We have been put to shame by the urgency demanded by the new breed of young environmentalists. They have had enough of taking baby steps. They know that time is running out, and I agree with them. In October 2018, the UN’s Intergovernmental Panel on Climate Change warned us that we have only 12 years to make the unprecedented and unparalleled changes needed to prevent a rise in global temperatures of more than 1.5° C. Mike Thompson, the head of carbon budgets at the Committee on Climate Change, told the EAC that it is now or never on that. Exceeding this by even half a degree risks global catastrophe, with flooding, fires and famines, which other hon. Members have mentioned. Those are clear and challenging messages that we simply cannot fail on.

A decade ago, in 2009, Scotland set itself the world’s most ambitious greenhouse gas reduction target, when the Scottish Parliament voted unanimously to cut the country’s emissions by 42% by 2020—next year. The latest statistics show that we remain on track to achieve that. In her recent speech at the Scottish National party conference, our leader, Nicola Sturgeon, acknowledged the situation’s urgency. Her speech was inspiring, strengthening my resolve and that of many others, from all parts of the community, not just politics, to do what we can to make this a dominant issue.
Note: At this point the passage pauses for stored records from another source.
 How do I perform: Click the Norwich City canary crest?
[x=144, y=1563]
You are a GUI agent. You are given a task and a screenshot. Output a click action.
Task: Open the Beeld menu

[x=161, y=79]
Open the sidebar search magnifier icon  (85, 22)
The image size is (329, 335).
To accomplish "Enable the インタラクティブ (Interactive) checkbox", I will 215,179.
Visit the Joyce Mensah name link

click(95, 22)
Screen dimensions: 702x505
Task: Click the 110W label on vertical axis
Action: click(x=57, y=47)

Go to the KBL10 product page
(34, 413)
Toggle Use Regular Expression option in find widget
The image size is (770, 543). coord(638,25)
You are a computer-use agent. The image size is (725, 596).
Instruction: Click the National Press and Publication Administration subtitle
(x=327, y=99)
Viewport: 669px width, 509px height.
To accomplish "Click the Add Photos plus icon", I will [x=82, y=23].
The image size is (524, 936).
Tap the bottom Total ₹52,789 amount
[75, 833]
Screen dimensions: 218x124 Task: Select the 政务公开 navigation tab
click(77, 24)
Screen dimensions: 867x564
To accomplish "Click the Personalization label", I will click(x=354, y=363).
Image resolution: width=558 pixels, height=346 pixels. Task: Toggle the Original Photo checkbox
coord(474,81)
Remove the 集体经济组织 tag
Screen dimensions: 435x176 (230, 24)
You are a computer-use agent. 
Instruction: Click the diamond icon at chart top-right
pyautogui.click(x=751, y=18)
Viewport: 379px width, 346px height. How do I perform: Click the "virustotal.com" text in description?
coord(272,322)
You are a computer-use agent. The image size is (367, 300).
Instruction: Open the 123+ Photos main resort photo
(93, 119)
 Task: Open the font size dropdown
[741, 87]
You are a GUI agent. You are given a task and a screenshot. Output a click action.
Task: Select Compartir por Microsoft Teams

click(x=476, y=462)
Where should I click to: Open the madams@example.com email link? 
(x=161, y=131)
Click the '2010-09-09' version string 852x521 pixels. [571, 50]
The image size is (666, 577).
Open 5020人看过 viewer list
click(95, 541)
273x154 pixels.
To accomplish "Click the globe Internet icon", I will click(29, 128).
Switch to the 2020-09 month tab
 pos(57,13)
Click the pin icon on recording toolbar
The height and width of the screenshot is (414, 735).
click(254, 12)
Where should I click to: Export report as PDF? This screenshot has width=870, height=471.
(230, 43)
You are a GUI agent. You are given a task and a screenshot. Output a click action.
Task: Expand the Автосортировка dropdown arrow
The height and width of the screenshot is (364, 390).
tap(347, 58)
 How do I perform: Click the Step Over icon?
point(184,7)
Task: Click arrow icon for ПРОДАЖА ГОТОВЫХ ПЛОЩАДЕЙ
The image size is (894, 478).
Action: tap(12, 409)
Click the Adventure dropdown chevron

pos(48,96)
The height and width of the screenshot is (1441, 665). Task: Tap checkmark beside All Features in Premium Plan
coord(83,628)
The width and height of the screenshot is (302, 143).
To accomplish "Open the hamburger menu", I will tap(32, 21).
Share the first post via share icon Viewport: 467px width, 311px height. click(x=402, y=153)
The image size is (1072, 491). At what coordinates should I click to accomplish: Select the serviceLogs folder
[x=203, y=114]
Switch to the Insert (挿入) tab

How are we helping? Thanks to a green initiative, I and fellow MPs are forming climate youth ambassadors groups to generate public interest in initiatives we can help with locally. As with the SERES education for sustainable development youth ambassadors programme in South America, we aim to build a cohort of facilitators to inspire, mobilise and grow community resilience to climate change. UNESCO is recruiting youth ambassadors, again with the aim of developing organisers and future leaders to build this resilience to climate change. We in Scotland certainly want to be part of the environmental ambitions. This is very much about, “If you can change the world, get busy in your own little corner.”